The football was enjoyable too, a decent standard that he compares to the League of Ireland without the same intensity of support. He was the only Irish lad in the New South Wales league.
Occasionally, he'd travel down to Melbourne, where Simon Kelly, Vinny Faherty, Tadhg Purcell and a few other Irish lads were earning a crust.
But for Daly, it was only enough to get by. At the end of year two in Manly, he knew that the time was ticking on his visa and he needed to earn proper cash on the home straight.
"I'd said I'd try and work in the rural areas because that's where you get the big money," he explains, giddily reverting back into storytelling mode. "I met a fella who said he'd get me a job in the mines, which are really, really hard to get into because that's where you get the big money.
"I'd never have come home only for the visa running out and I'd probably have stayed in the mines because that's how good it was financially.
"I needed to get sponsorship to stay but there's a skills list – you have to be qualified. I was just a labourer, a driver," he says, chuckling. "But it was some craic, though. Brilliant."
He wouldn't hesitate to recommend the career diversion to anyone, and is envious of St Patrick's Athletic's Anto Flood, who is Sydney-bound after his league winning exploits.
That period of Daly's life is over, though, and on Monday another chapter begins when he opens his own gym, Anatomic Fitness, in Castleknock.
Daly always enjoyed gym work and signed up for a personal training course when he arrived back in Ireland with a hazy vision of the future. Quickly, he realised that he'd found a new passion, provided he could do things his way.
"I approached a fella and said I wanted to run my own place, not work in a gym," he explains.
"So I got in contact with my local club, Castleknock Celtic, and approached them about renting a hall. They gave me the go-ahead. We're aiming for the personal training market, for teams who use the pitches there."
Drogheda team-mate Declan 'Fabio' O'Brien was a huge help at first, providing Daly with work experience in his own venture, Zebra Fitness, in Glasnevin.
"Mick's great, he's full of enthusiasm," says O'Brien. "He's exactly the same in the gym as he is on the pitch. Full of enthusiasm, full of heart."
Indeed, it was O'Brien who helped alert manager Mick Cooke to Daly's football availability, and the versatile operator has impressed at right-back this season.
As with the majority of tomorrow's protagonists, he is out of contract, but his entrepreneurial streak will keep him occupied into the winter while he awaits offers. "I don't have to train for a couple of months so I can get the head down," he says.

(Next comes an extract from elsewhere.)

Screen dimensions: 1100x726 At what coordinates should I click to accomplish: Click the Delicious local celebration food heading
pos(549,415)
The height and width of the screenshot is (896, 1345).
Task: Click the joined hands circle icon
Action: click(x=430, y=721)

After hearing mixed reports from afar, he was pleasantly surprised to find the League of Ireland in better health than he anticipated.
"All the cutbacks were coming in as I left," he says. "But it seems to be coming back again, there's a bit of life being kicked back into it. We don't get massive crowds at Drogheda, it's the same loyal people. Not much has changed, to be honest."
The weekly grind is unglamorous and he is honest enough to admit that he struggled to concentrate on the bread and butter since a controversial semi-final win over Dundalk.
"That sounds bad," he concedes, "But it's going to define our whole season. If we win, we'll be the second most successful team in the country this season after Pat's because it's the second biggest thing."
Like most Irish kids, he grew up with other trophies in mind. Daly packed his bags for England believing that, one day, he could tog out at Lansdowne Road on a regular basis.
For the League of Ireland artisan, a day out in the Aviva is a rare treat. Still, while old acquaintances such as Sturridge move in grander circles, this bubbly character is adamant there are no regrets.
"I'm really happy with what I've done," he stresses. "England doesn't really appeal to me at the minute, and if I'd stayed there, then I'd never have gone to Australia, met people who are now best friends, and seen a bit of the world. If I had a son in the morning, I'd tell him to do the same thing when he grows up."
A cup medal in his pocket would represent a career highlight, but the glint in his eye would suggest that he's already lived a dream.